▸ **YOUR INSTRUCTIONS**: Starting at the line with "Given: Open the Vaccinations report", return every line through the final one of the data, word for word. Pictures stay out.

▸ **DATA UNDER STUDY**:
==================================================
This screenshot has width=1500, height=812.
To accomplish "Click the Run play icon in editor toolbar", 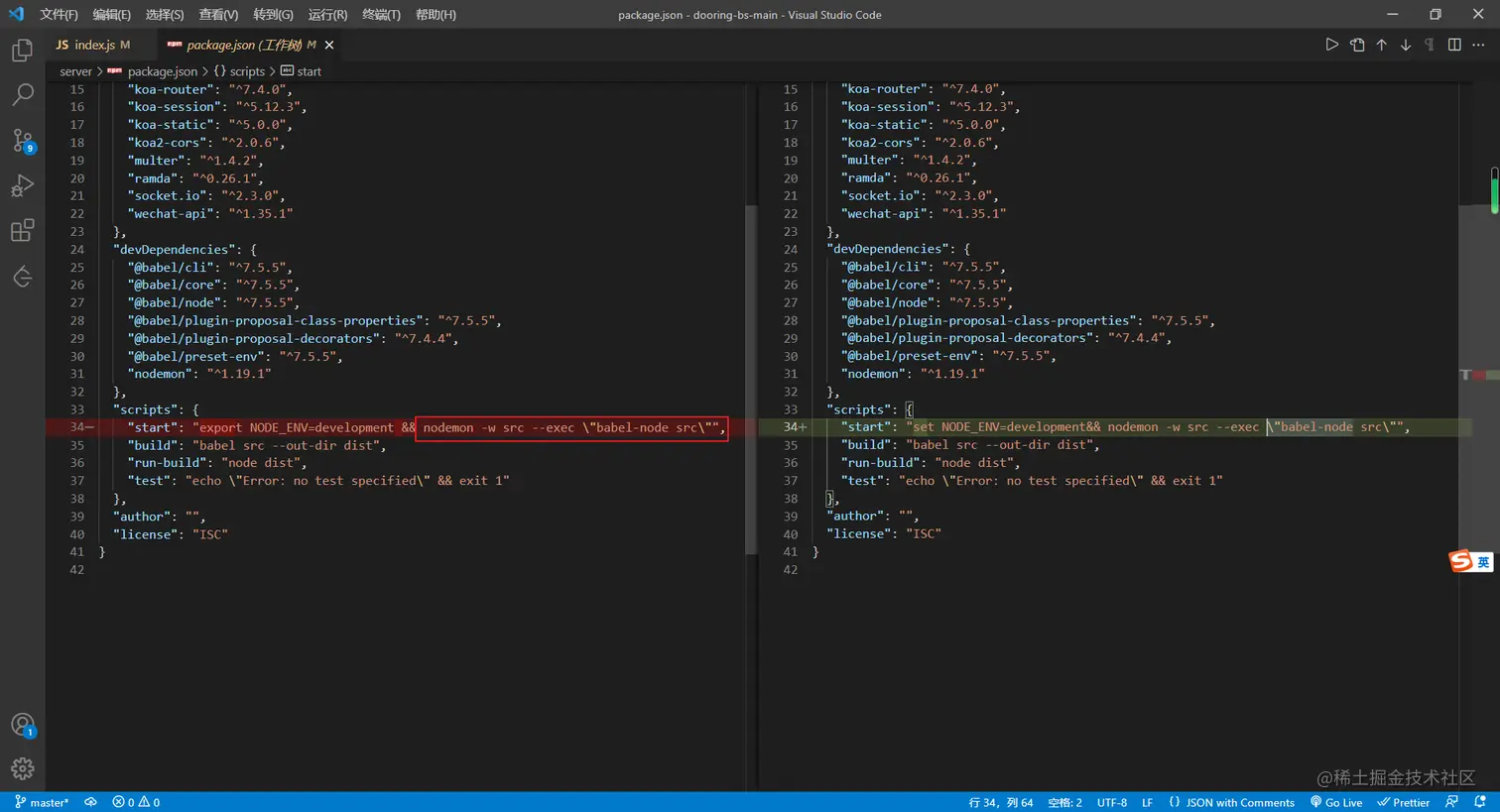I will tap(1331, 45).
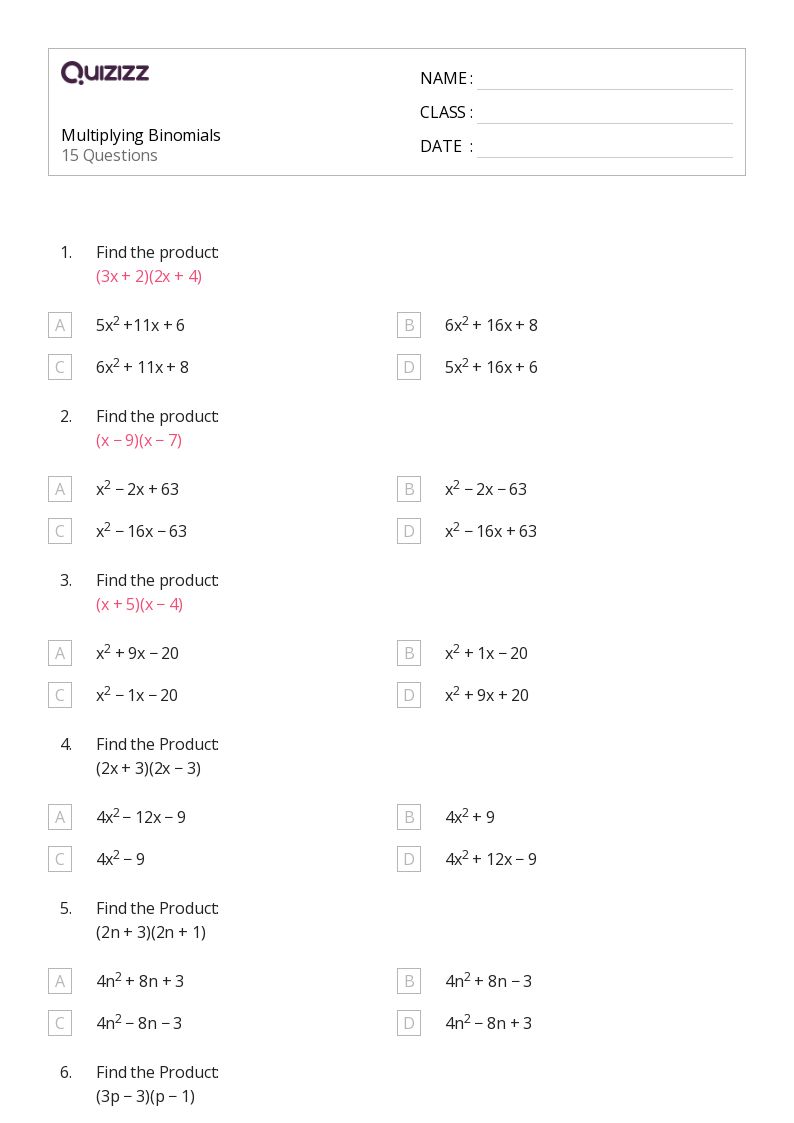Image resolution: width=794 pixels, height=1123 pixels.
Task: Click the expression (3x + 2)(2x + 4)
Action: (x=149, y=277)
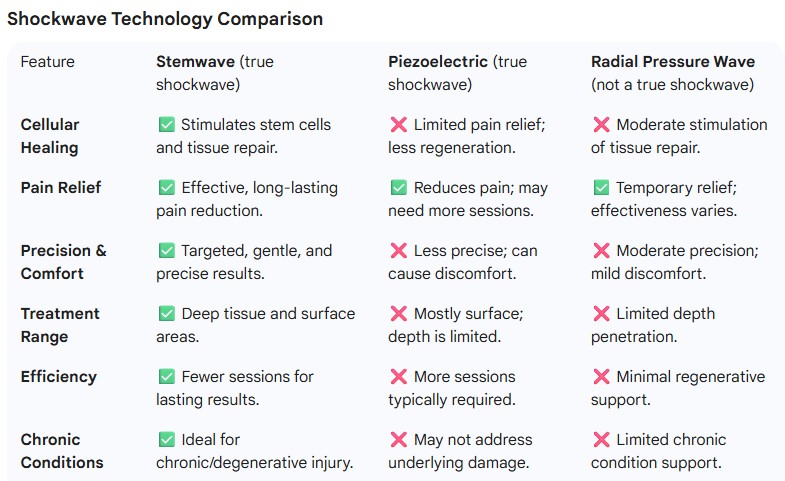Click the red X beside "Mostly surface"
The height and width of the screenshot is (481, 785).
tap(398, 314)
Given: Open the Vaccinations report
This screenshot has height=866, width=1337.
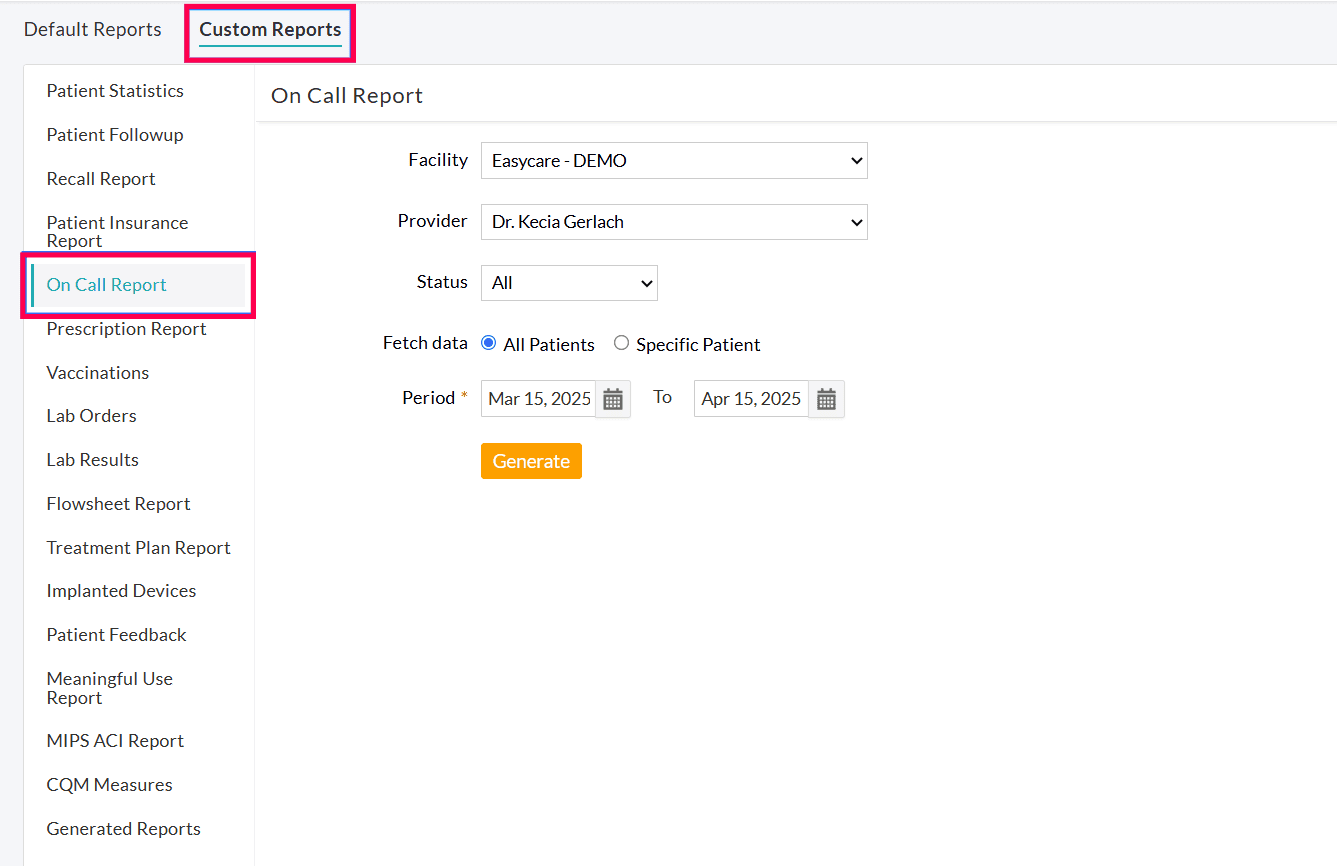Looking at the screenshot, I should (97, 372).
==================================================
▸ **SOLUTION TO THE EXERCISE**:
Given: Open the Vaccinations report
This screenshot has height=866, width=1337.
Looking at the screenshot, I should (97, 372).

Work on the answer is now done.